**BRIEF:**
Replace "screenshot" with "screen capture" in the stretch from the line containing "You are a GUI" through the end of the material. Give only those lines, leave everything else unchanged, and omit the pictures.

+ + + + + + +

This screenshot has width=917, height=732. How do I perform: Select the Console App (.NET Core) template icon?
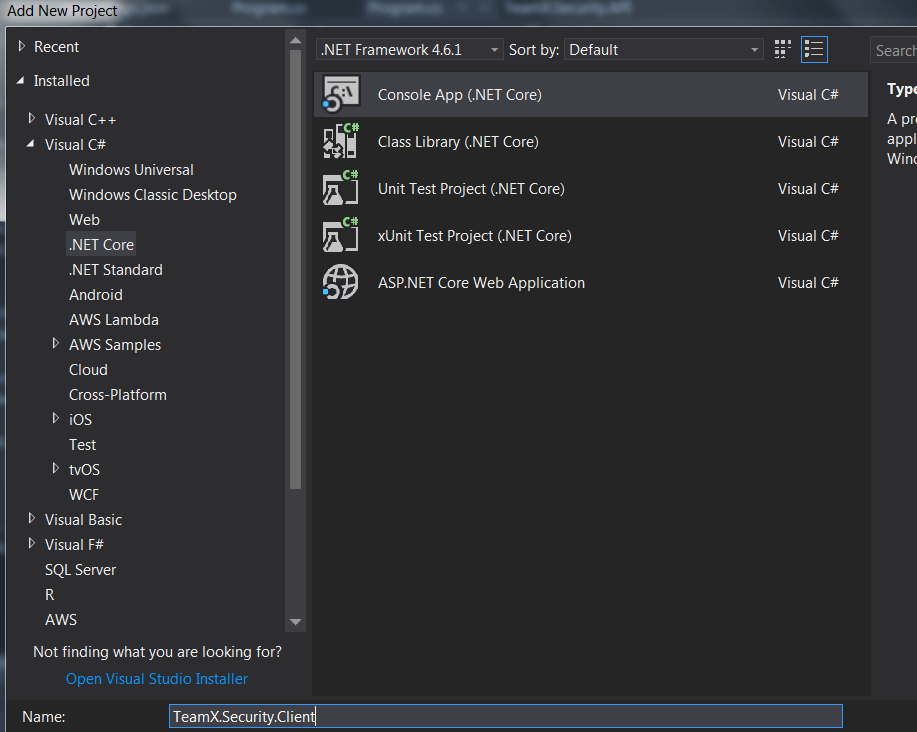(340, 94)
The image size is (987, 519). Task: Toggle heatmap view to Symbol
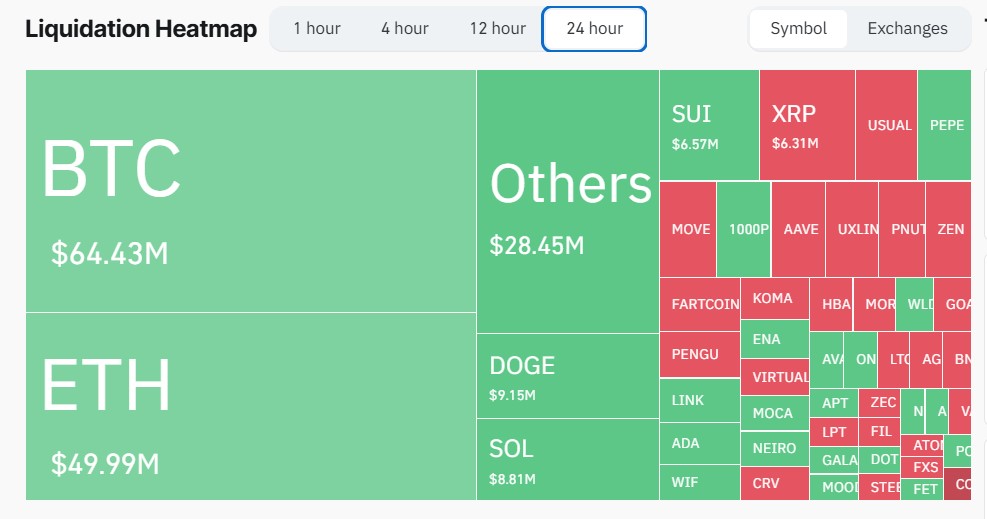click(798, 28)
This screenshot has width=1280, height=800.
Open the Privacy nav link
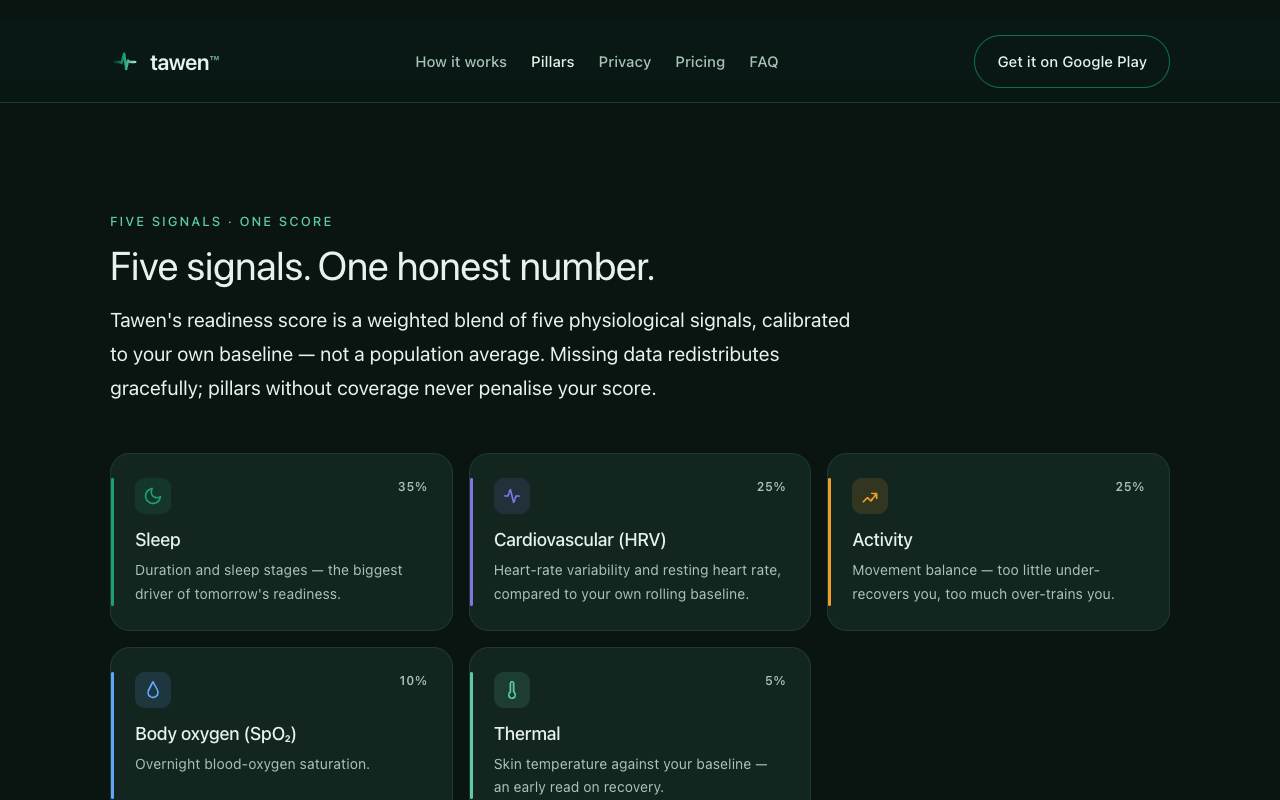[625, 62]
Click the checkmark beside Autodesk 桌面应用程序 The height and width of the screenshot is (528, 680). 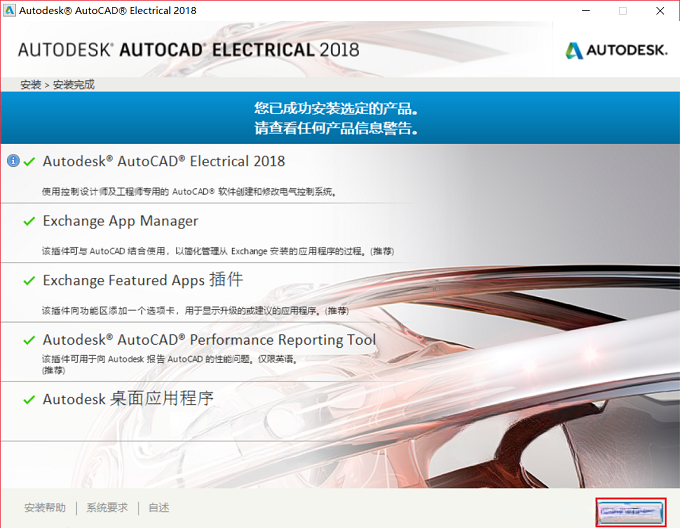(29, 400)
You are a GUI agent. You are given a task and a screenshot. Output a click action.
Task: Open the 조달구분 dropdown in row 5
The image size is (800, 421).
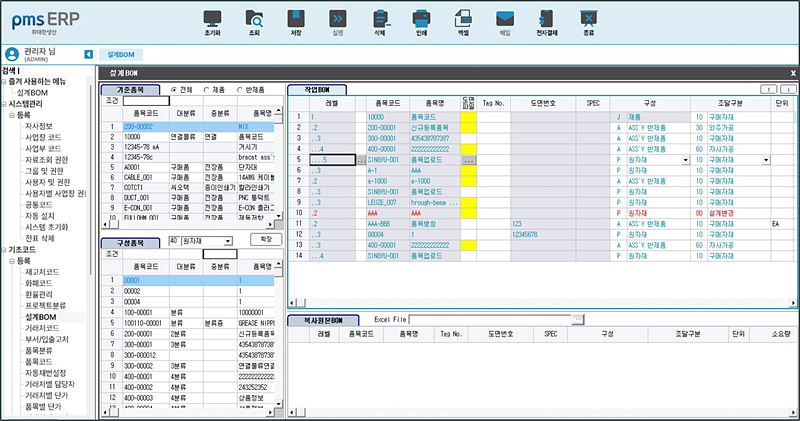point(765,160)
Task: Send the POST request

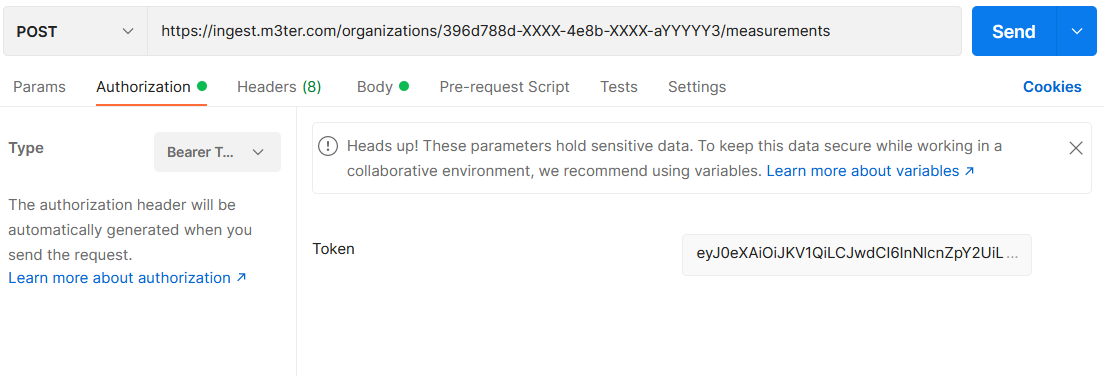Action: coord(1014,31)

+ + + + + + +

**RESULT:**
You are a GUI agent. You are given a task and a screen capture. Output a click action.
Task: Open the 조달구분 dropdown in row 5
The image size is (800, 421).
point(765,160)
Task: Send the POST request

Action: coord(1014,31)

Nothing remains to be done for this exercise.